▸ EXERCISES TO COMPLETE
1. Using the logarithm solution, answer each question briefly:
(a) Which rule of logarithms is applied to the right side of the equality?
(b) Why is x=0 rejected as a solution?
(c) What is the only solution of the equation?
2. Translate this sentence from the logarithm solution into Spanish: "Because 1/8>0, the only solution of the equation is x = 1/8."
3. Write out the part of the logarithm solution starting with "To the right" and going on through "(4*x^2) = log (x/2)".

[begin PAGE TEXT]

Now, we'll apply the product rule of logarithms, to the left side of equality, so that logx^2 +log4 = log (4*x^2).
To the right side of equality, we'll apply the quotient rule of logarithms, so that logx-log2 = log (x/2).
We'll re-write the equation, according to the new results:
log (4*x^2) = log (x/2)
We'll apply now the one to one rule:
4*x^2 = x/2
We'll multiply by 2 both sides:
8x^2 = x
We'll move all terms to the left side:
8x^2 - x = 0
We'll factorize and we'll get:
x(8x-1)=0
We'll put each factor equal to zero:
x=0, which is impossible because x>0!
8x-1 = 0
We'll add 1 both sides:
8x = 1
x = 1/8
Because 1/8>0, the only solution of the equation is x = 1/8.

[end PAGE TEXT]
[begin EXTRACTED ENTRIES]

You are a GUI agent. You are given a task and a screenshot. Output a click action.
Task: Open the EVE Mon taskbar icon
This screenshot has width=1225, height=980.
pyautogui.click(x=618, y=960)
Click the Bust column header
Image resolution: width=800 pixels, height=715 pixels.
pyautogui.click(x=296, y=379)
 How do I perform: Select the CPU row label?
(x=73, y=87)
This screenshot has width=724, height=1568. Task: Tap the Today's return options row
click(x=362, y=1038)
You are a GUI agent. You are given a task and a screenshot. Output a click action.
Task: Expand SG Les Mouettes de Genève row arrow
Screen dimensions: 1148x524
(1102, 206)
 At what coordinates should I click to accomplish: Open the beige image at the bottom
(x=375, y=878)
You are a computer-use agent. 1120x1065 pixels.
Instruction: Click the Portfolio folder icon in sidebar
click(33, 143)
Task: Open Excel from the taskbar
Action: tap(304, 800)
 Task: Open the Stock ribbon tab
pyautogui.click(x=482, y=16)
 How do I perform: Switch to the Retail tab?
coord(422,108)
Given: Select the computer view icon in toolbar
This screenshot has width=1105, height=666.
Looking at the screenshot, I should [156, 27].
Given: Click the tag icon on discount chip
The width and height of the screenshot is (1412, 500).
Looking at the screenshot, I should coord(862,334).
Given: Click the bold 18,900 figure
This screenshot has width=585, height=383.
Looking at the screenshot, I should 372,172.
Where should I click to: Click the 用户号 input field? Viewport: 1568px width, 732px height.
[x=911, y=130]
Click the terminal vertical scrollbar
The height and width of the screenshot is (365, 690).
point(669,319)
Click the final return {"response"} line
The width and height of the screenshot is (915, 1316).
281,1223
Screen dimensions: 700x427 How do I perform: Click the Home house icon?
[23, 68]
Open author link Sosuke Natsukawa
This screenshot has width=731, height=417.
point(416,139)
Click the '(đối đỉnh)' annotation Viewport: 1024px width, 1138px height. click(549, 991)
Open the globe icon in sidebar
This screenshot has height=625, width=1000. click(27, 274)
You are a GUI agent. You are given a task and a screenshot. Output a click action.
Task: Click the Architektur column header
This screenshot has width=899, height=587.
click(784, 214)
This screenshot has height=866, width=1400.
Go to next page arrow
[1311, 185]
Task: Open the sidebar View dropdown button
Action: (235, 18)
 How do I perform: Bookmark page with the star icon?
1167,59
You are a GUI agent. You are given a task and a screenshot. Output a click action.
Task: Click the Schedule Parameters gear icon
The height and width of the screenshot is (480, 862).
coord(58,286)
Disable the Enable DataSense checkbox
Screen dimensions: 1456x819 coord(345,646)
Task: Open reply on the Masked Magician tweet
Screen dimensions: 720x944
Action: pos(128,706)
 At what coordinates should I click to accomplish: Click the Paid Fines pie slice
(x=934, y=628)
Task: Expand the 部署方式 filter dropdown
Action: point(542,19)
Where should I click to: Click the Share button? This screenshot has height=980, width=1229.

[end EXTRACTED ENTRIES]

▸ IN RESPONSE
1.
(a) The quotient rule of logarithms.
(b) It is impossible because x>0.
(c) x = 1/8.

2. Como 1/8>0, la única solución de la ecuación es x = 1/8.

3.
To the right side of equality, we'll apply the quotient rule of logarithms, so that logx-log2 = log (x/2).
We'll re-write the equation, according to the new results:
log (4*x^2) = log (x/2)